Back in mid-February, the idea of a winning a Two Rivers 3A Conference championship this spring wasn’t something that Grayson Adams and Brady Best thought was unrealistic.
Best was in line to return to a Corinth Holders baseball lineup that was going to be a favorite for the league title; Adams had been a member of the Pirate golf program which had dominated the conference of late.
Then, at about the same time, the duo decided it was time to try something new, so they went out for the tennis team.
“I decided to do it, like Feb. 26, or whatever the first day of practice was,” Best recalled Tuesday.
Two months later, the Corinth Holders pairing left the Smithfield-Selma High School tennis courts with the league’s doubles championship, downing the SSS duo of John Ashley and Nathan Holt, 6-3, 6-3.
“I didn’t think we’d win it, for sure,” Best said. “I didn’t even know if I’d be good enough to play in the top six. I just wanted to play the best that I could. Today we just concentrated on finishing games and sets, closing out matches.”
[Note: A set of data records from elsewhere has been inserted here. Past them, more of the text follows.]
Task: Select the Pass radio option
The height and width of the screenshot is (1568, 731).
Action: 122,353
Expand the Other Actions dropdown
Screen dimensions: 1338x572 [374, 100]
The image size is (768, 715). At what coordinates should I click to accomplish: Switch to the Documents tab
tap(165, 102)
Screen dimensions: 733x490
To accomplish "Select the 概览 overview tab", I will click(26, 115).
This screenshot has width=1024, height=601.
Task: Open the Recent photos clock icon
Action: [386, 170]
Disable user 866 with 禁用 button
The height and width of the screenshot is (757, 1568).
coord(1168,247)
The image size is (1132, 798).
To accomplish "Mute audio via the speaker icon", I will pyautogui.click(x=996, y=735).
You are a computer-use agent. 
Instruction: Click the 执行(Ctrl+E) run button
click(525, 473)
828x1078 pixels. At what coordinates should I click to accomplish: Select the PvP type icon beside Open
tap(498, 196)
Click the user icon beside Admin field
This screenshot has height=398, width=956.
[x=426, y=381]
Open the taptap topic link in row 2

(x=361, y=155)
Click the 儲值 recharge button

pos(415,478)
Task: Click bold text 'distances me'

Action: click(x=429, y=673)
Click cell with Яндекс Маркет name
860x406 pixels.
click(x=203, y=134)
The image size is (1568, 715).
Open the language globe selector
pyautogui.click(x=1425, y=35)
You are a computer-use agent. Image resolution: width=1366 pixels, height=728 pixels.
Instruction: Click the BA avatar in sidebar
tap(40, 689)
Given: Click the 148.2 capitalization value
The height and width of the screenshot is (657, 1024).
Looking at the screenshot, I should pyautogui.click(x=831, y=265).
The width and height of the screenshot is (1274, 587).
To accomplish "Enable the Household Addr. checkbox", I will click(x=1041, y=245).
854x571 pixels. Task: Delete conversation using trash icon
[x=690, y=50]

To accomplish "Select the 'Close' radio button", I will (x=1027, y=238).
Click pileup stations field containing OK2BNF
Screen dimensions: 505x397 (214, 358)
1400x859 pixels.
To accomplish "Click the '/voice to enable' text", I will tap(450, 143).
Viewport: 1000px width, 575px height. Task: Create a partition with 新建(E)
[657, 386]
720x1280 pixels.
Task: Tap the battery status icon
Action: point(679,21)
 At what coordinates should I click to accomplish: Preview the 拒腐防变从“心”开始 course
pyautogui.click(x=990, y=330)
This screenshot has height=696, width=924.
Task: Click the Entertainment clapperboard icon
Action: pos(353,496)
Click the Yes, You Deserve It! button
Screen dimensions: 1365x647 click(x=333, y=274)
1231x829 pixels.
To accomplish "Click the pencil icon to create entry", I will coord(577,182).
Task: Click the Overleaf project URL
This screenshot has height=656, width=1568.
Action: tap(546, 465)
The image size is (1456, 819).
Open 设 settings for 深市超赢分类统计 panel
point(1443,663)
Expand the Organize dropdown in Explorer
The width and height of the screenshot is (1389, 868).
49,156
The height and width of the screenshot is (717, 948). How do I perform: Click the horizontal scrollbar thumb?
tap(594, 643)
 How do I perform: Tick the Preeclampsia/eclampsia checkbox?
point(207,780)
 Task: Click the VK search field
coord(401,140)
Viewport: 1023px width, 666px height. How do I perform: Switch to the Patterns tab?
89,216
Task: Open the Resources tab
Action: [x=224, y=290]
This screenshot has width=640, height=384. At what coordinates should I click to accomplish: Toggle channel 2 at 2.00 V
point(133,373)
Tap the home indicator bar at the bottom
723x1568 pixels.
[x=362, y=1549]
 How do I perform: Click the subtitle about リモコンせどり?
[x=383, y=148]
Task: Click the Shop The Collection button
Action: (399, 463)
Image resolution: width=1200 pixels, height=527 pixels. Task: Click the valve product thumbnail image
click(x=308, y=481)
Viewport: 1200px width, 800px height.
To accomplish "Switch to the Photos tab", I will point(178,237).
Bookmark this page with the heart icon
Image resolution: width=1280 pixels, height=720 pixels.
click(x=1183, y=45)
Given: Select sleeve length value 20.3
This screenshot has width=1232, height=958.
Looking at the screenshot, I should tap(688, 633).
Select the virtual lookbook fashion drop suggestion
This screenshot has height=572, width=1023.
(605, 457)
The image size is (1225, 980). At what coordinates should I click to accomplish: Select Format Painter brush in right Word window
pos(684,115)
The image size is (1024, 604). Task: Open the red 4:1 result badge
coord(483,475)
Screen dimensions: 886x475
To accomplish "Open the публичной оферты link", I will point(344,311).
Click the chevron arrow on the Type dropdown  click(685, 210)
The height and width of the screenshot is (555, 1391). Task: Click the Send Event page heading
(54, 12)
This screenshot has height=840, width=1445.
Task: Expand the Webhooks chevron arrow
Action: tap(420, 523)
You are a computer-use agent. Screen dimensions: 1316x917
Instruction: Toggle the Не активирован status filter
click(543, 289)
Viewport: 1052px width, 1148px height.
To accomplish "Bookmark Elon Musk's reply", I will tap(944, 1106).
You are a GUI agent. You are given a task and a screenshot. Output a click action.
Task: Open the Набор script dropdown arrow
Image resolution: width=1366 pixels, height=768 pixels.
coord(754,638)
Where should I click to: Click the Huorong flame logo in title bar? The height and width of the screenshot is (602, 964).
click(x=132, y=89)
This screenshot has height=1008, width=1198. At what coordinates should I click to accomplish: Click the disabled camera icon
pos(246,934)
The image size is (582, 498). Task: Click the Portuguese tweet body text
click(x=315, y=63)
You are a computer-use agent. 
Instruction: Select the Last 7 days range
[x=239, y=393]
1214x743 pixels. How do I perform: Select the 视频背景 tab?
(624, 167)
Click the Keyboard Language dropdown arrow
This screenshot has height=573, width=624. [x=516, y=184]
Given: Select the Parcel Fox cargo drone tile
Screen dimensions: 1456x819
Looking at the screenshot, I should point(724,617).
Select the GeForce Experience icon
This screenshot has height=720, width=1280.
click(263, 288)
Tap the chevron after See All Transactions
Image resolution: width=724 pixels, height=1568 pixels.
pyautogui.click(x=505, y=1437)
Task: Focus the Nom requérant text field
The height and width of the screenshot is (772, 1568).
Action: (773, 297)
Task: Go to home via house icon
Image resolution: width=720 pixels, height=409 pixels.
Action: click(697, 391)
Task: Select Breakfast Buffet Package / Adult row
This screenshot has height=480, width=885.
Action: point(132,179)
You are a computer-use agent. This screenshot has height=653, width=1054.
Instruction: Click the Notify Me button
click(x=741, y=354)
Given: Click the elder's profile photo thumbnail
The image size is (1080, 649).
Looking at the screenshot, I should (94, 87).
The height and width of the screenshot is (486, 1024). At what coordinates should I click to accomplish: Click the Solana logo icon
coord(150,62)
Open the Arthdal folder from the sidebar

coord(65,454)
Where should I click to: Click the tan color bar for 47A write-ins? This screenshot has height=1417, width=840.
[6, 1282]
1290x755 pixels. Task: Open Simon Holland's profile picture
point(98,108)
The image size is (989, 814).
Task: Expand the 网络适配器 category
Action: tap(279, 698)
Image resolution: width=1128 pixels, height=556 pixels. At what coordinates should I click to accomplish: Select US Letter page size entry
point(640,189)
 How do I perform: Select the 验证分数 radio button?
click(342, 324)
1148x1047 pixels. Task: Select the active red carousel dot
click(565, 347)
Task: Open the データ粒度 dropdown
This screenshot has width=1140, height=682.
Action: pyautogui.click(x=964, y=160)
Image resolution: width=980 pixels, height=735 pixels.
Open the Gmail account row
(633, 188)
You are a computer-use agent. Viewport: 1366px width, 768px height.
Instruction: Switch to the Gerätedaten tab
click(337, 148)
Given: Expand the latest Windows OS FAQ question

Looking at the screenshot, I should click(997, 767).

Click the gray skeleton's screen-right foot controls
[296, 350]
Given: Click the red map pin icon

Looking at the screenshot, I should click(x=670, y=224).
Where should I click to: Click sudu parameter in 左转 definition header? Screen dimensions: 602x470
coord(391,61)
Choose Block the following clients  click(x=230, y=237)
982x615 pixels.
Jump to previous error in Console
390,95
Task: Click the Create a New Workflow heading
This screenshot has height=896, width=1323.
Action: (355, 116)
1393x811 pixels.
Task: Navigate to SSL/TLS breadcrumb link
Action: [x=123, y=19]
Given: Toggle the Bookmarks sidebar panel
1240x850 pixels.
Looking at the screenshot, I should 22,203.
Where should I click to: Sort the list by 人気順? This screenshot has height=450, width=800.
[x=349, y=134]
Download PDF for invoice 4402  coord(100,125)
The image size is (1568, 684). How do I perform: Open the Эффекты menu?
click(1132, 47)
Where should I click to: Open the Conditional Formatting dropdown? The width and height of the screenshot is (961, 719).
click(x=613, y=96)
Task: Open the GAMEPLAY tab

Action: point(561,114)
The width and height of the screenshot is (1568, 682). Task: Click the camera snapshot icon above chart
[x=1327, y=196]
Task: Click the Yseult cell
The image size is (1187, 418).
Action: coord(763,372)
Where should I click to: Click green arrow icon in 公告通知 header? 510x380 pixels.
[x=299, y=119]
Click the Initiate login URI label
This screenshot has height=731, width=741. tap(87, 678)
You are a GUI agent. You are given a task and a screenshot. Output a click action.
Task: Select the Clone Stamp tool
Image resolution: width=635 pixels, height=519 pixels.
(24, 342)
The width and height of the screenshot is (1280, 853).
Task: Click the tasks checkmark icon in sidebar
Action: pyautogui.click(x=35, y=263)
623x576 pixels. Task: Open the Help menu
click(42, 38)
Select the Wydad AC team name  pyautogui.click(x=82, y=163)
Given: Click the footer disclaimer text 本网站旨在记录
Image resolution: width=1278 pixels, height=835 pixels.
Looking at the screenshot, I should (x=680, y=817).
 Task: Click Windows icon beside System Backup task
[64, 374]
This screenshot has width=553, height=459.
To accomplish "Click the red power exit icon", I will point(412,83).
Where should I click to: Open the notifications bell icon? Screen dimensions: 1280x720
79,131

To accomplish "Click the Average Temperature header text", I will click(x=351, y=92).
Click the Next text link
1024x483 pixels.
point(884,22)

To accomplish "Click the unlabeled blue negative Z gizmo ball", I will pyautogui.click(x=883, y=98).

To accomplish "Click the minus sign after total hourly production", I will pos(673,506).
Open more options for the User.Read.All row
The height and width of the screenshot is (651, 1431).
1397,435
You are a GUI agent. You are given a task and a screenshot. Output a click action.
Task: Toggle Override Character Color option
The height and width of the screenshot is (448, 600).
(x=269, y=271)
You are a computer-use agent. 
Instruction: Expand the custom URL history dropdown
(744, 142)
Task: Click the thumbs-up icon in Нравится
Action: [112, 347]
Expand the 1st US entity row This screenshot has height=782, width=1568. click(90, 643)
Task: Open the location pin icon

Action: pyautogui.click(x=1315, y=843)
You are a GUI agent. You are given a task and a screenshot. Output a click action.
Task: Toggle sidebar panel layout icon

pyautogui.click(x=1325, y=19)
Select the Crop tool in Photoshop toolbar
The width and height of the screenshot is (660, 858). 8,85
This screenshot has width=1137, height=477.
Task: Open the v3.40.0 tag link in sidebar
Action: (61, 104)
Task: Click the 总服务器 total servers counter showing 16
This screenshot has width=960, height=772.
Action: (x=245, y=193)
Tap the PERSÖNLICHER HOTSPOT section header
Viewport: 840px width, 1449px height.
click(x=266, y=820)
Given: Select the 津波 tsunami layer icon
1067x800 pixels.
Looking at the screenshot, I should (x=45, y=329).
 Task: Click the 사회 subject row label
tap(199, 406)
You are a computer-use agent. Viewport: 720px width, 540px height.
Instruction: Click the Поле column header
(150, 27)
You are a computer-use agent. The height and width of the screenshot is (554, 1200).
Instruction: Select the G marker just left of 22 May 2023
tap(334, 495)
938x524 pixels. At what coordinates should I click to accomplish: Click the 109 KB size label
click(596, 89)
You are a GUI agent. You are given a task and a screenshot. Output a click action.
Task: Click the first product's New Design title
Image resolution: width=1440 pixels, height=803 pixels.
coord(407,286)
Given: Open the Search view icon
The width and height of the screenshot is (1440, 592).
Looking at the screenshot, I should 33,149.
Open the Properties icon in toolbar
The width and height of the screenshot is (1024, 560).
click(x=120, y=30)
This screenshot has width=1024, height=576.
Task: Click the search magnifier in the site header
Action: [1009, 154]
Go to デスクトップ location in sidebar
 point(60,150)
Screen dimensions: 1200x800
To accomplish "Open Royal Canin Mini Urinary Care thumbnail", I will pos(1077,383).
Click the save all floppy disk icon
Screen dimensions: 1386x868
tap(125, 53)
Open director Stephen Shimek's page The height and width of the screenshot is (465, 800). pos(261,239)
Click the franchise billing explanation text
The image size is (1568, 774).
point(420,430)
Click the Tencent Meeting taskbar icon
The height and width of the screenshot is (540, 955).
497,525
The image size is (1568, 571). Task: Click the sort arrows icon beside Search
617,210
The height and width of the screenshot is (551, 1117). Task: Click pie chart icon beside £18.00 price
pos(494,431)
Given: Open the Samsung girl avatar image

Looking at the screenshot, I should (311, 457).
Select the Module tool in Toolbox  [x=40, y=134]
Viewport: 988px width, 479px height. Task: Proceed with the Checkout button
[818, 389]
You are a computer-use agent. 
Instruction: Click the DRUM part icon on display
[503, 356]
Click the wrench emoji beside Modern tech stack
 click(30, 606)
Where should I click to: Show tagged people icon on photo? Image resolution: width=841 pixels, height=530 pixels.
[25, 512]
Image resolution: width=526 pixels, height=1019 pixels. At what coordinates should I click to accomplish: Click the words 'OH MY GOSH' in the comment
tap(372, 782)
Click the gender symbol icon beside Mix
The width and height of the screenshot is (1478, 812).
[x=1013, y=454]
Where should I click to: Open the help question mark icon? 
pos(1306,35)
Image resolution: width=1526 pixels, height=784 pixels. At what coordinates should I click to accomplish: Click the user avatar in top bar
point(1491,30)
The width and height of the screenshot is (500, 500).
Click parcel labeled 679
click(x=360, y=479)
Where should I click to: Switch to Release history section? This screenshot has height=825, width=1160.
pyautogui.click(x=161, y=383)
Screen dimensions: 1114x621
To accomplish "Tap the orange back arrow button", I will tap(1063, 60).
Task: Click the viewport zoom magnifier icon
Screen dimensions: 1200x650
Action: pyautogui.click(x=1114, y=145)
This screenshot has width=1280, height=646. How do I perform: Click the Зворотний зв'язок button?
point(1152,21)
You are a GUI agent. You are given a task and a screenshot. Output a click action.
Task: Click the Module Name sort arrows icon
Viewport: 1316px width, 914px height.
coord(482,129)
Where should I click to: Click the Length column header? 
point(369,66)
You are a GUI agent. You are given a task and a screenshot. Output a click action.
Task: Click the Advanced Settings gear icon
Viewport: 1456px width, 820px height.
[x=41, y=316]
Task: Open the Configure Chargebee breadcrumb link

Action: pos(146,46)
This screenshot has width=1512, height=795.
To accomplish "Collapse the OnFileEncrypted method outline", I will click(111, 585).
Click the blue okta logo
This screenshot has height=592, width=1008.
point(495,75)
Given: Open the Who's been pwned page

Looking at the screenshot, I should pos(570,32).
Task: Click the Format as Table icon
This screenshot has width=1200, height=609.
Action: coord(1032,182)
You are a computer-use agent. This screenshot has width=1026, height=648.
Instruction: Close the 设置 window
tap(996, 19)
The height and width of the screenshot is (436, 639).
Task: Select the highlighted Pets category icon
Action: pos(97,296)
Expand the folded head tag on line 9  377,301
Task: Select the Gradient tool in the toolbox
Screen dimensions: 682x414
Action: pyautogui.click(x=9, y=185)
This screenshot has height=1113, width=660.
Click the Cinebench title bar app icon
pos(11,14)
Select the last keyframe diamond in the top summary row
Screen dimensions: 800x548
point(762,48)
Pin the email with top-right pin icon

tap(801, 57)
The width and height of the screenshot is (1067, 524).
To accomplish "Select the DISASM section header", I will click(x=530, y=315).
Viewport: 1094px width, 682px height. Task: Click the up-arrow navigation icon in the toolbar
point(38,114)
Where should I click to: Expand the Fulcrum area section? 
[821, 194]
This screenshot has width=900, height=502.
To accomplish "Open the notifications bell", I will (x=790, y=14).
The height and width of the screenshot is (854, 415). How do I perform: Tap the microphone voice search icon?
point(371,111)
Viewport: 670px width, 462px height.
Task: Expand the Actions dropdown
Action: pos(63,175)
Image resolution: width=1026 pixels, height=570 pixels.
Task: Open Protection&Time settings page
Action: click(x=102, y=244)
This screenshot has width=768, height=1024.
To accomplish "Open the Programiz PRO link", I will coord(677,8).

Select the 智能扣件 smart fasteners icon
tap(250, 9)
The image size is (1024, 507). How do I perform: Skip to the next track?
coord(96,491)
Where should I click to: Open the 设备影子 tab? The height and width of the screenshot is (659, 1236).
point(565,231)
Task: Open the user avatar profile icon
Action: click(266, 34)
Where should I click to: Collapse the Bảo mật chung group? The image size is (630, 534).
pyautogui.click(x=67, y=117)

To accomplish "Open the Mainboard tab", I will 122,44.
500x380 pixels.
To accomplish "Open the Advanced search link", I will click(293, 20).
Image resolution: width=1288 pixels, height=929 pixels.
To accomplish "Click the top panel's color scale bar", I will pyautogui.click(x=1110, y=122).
On the singles side, Cleveland senior Dylan Betancourt continued his domination of the league, notching his second consecutive title and the third of his career.
Betancourt took the singles title when Nikhar Patel of Corinth Holders was forced to bow out with cramps in his legs and stomach in the second set of their match.
Betancourt took the first set of the championship match, 6-1, and was leading 4-2 when Patel, taking the advice of Corinth Holders’ Chris Davis, opted for the injury default instead of listening to his competitive side and trying to push on. He had to take a long break after the first set to try to work out the cramps.
“I felt like I really played well during the first set and after the break (at the end of the first set), I just wasn’t as sharp,” Betancourt said. “I felt like I was getting back to playing the way I wanted to a couple of games before he had to retire.”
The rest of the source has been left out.